Excerpted data:
--*--

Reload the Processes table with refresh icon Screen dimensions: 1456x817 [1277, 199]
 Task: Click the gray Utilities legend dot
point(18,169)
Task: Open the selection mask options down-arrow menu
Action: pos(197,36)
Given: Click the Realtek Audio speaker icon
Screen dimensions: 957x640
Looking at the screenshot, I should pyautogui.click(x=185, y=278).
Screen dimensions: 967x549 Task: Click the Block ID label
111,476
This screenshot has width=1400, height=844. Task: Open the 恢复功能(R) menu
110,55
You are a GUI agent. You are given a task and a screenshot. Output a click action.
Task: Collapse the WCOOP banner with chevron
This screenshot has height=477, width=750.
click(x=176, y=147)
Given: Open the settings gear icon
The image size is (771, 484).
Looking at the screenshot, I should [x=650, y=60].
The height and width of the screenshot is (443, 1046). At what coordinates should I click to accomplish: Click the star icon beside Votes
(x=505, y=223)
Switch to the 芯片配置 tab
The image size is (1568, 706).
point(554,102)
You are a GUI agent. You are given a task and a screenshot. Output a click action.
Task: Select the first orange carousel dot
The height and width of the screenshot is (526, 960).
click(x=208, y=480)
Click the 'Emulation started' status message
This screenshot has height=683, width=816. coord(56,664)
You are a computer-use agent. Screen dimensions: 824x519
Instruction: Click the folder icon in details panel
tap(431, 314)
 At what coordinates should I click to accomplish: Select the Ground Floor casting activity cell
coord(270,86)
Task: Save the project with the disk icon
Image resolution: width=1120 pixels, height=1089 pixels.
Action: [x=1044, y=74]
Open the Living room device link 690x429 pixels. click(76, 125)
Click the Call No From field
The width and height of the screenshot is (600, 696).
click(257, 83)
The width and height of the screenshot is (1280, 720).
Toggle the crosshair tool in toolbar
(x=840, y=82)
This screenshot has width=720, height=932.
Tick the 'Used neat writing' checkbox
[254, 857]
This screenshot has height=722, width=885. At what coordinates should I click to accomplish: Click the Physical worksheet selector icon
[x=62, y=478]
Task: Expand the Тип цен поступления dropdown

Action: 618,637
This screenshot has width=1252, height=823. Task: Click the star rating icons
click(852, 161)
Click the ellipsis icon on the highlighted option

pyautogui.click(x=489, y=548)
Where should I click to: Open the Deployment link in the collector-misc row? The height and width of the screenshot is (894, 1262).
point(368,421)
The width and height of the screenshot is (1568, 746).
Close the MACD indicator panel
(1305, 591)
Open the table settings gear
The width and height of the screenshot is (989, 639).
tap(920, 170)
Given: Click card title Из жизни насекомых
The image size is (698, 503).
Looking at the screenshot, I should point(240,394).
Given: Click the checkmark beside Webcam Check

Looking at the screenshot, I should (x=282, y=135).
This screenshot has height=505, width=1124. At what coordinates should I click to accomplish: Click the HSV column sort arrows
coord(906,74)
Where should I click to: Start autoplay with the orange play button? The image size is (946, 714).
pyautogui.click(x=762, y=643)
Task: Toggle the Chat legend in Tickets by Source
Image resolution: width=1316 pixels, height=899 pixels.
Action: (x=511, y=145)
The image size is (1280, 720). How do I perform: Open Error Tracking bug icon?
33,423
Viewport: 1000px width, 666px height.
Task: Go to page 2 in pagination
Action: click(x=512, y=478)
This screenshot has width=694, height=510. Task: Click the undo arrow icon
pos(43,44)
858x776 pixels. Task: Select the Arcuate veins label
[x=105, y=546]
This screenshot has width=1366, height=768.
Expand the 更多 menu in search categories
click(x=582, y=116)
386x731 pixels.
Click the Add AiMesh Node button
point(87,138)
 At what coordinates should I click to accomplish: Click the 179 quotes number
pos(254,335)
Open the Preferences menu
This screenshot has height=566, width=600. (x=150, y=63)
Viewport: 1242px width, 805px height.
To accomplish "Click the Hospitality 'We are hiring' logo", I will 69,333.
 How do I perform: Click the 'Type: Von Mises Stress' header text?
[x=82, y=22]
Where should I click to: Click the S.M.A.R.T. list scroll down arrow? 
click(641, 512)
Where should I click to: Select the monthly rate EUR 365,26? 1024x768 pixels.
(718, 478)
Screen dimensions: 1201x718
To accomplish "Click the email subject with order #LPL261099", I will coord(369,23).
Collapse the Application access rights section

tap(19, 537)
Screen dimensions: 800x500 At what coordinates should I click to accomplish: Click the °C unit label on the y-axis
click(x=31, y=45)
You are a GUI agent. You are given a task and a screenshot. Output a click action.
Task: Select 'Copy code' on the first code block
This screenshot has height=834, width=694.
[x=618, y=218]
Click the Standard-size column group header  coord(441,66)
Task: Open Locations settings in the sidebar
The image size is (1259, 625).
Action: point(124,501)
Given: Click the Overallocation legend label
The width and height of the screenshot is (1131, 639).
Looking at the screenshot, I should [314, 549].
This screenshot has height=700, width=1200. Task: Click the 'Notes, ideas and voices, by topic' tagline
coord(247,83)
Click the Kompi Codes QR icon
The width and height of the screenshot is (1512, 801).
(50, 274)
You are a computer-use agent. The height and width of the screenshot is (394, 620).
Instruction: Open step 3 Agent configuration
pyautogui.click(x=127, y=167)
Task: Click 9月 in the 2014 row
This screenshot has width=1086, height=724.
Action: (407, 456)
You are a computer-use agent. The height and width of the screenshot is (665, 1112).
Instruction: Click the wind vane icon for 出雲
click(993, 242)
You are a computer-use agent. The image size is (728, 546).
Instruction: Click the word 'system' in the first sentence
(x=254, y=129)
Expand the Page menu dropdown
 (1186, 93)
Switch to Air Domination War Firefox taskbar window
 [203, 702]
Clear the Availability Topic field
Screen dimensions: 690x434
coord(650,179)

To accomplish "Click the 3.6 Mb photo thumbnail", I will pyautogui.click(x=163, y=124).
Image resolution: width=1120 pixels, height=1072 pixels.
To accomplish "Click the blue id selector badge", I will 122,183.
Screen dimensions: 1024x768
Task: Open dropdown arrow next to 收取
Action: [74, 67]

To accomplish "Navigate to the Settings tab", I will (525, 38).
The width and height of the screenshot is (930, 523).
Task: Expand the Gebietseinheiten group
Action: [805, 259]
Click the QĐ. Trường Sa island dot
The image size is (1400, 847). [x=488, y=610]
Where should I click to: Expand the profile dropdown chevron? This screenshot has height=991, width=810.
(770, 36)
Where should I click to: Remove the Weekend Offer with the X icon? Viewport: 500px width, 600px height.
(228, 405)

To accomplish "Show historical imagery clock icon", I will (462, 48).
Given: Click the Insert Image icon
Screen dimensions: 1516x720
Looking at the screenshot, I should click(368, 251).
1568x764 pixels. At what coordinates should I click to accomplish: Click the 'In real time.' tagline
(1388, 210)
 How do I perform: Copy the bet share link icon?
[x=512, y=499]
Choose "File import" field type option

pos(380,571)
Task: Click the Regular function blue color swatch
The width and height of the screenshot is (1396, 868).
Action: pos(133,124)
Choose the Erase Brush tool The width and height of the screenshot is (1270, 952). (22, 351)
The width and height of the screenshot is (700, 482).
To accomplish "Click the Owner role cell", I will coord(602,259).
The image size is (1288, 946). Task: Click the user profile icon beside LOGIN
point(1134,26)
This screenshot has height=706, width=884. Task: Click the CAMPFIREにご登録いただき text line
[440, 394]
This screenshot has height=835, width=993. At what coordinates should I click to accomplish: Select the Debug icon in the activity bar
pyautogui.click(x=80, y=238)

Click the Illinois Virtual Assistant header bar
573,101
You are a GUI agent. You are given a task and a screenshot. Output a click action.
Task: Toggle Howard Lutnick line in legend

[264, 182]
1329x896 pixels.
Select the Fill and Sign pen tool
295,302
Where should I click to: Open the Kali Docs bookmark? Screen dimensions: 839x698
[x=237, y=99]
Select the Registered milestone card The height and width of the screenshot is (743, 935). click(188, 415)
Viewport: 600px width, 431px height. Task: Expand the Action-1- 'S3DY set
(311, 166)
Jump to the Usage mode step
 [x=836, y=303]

--*--

What needs to be done:
Every line of the material that holds the word "card" must be found and copied.

Finished task:
Given: Click card title Из жизни насекомых
Select the Registered milestone card The height and width of the screenshot is (743, 935). click(188, 415)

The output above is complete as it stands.